Voor gefactureerde uren was meer arbeidscapaciteit nodig
Als een ondernemer meer uren arbeid factureert dan de maximale arbeidscapaciteit toelaat, dan zijn er te weinig uren in de aangiften loonheffingen verantwoord. Volgens Rechtbank Den Haag zijn de naheffingsaanslagen LB en vergrijpboetes daarom terecht opgelegd.
Een vrouw exploiteert een schoonmaakbedrijf en heeft zich als werkgever bij de Belastingdienst aangemeld. Uit een boekenonderzoek blijkt dat de vrouw in 2018 en 2019 meer uren heeft gefactureerd dan de maximale arbeidscapaciteit van haar toeliet. De vrouw heeft ook geen urenregistratie bijgehouden. Tijdens het boekenonderzoek door de Belastingdienst zijn er ook verdachte facturen van een Belgische vennootschap aangetroffen. Verder blijken er werkzaamheden te zijn verricht door een persoon met een arbeidsongeschiktheidsuitkering en een illegaal in Nederland verblijvend persoon. Naar aanleiding van het boekenonderzoek legt de Belastingdienst naheffingsaanslagen loonheffingen op met toepassing van het anoniementarief. Bij Rechtbank Den Haag is in geschil of de naheffingsaanslagen terecht zijn opgelegd en of de boetes moeten worden verminderd vanwege de duur van de procedure.
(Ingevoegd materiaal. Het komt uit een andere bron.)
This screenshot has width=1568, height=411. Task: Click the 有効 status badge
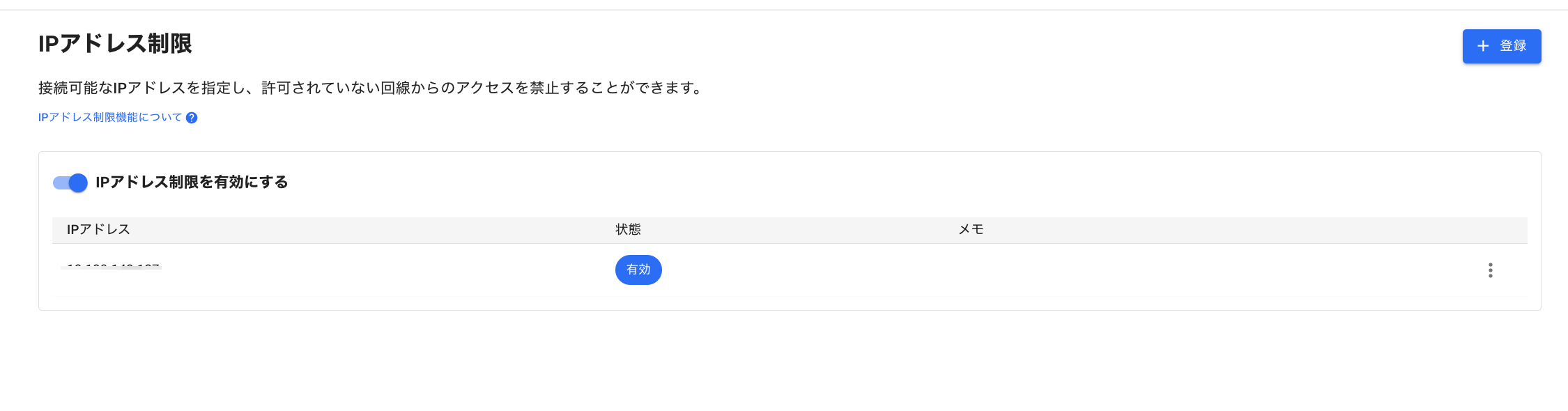click(x=638, y=270)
Uitbestede uren niet aannemelijk gemaakt De rechtbank heeft vastgesteld dat de onderneemster niet aannemelijk heeft gemaakt dat de werkzaamheden zijn uitbesteed en dat de gefactureerde uren overeenkomen met de aangifte loonheffingen. De maximale arbeidscapaciteit van de onderneming is in 2018 1.712, terwijl er 5.953 uren arbeid zijn gefactureerd. In 2019 is de maximale arbeidscapaciteit 2.212 uur, terwijl er 6.973 uren zijn gefactureerd. Dit betekent dat een aantal uren niet in de aangiften loonheffingen zijn verantwoord. De naheffingsaanslagen zijn daarom terecht opgelegd.
Ambtshalve vermindering vergrijpboetes De vergrijpboetes, gebaseerd op (voorwaardelijke) opzet en grove schuld, zijn ook terecht maar de rechtbank vermindert de boetes ambtshalve vanwege de duur van de procedure. De rechtbank verklaart het beroep ongegrond.
Bron: Rb. Den Haag 08-08-2024 (gepubl. 22-08-2024).